Sometimes it is hard to find a comfortable place to stand.
And that is with the out-dated and unreliable diesel train, and some real effort to climb up into the car ( the train is about 5 feet above the platform), and a commuter rail station lack of parking space and covers from the elements.
That to me, is the best proof that we need more frequent and better commuter rail service.
Well said! The short run fix is double-decker cars, but we definitely need more frequent service.
Boston commuter rail service has always been focused on rush hour radial service, so there should be no surprise that the majority of passengers fit this profile. Recent breakdowns have highlighted how much people rely on this service.
It would be interesting to compare how much the off-peak weekend ridership has been increased by the $10 weekend pass program. The disincentives of even more-infrequent service exacerbated by construction shutdowns make it difficult to figure out what the true latent demand is for off-peak services. Weekend road traffic congestion is somewhat less than during the work week, but has become a significant and persistent impediment to highway travel throughout the region.

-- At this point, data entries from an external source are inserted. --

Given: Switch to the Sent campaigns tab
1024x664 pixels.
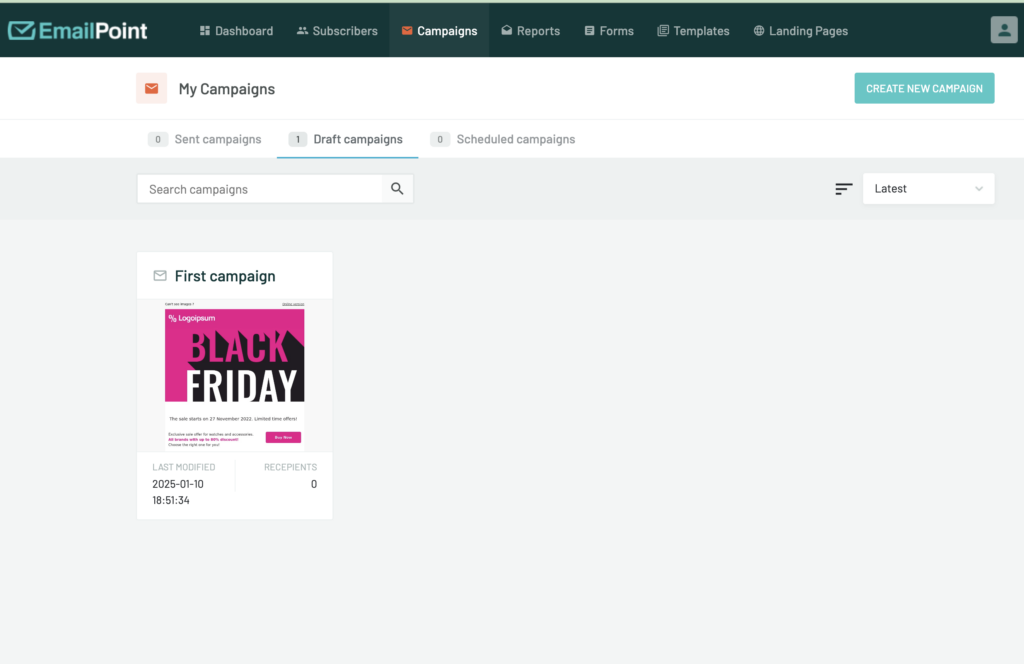Looking at the screenshot, I should click(x=205, y=139).
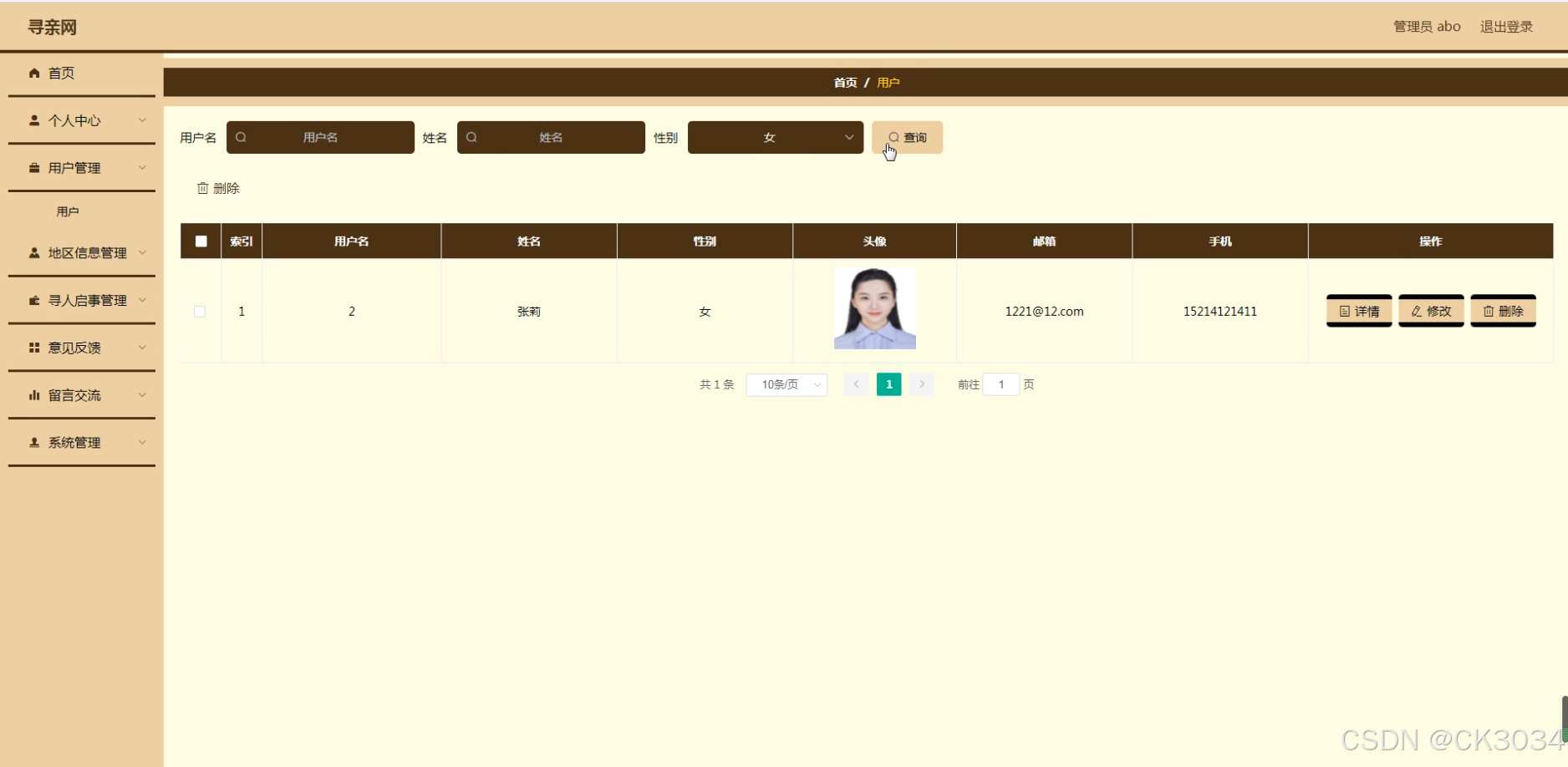Open the 10条/页 page size dropdown
This screenshot has width=1568, height=767.
[786, 384]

The recently-published “Regional Rail Proof of Concept” report by Transit Matters is well worth reading. It points out a number of specific and strategic improvements to the Boston commuter rail network, which can be implemented cost-effectively in the near future. Implementing this vision is well within our grasp, but there must be the will and focus to get it done.
The report can be freely downloaded from:
Thanks, Alan. In many respects, MassDOT’s current rail vision study is an in-depth evaluation of the ideas in the Transit Matters reports.
The Fitchburg line, we have to think faster. Fitchburg to Boston or Kendall should be under an hour,: reliable, comfortable, and with neither the grime nor the trash.
Electrification, added tracks in key locations, and a flexible system of “skip-stop” under which express and local trains operate on the same track except for key location track additions, can yield attractive service. There was once a four track Fitchburg service that even connected Gardener.
Unless we think of rail, electrified, like we thought of super highways in the 1950s-1960s, we will be in a limited position to produce enough housing at a reasonable price, much less affordable housing at any cost, subsidized or not, that we could vote for.
Report from SF:
“ On Tuesday, the San Francisco Municipal Transportation Agency approved a $600 million plan to kick out the private cars and create protected bike lanes and dedicated transitways. The vote to ban private cars was unanimous, with the goal of giving more space to people on what is currently one of the city’s most dangerous corridors. But the change didn’t happen overnight, as “these automotive blockades can be among the most controversial moves a city government can make,” CityLab’s Laura Bliss writes.” And, add 14th Street NYC—no cars, just begun.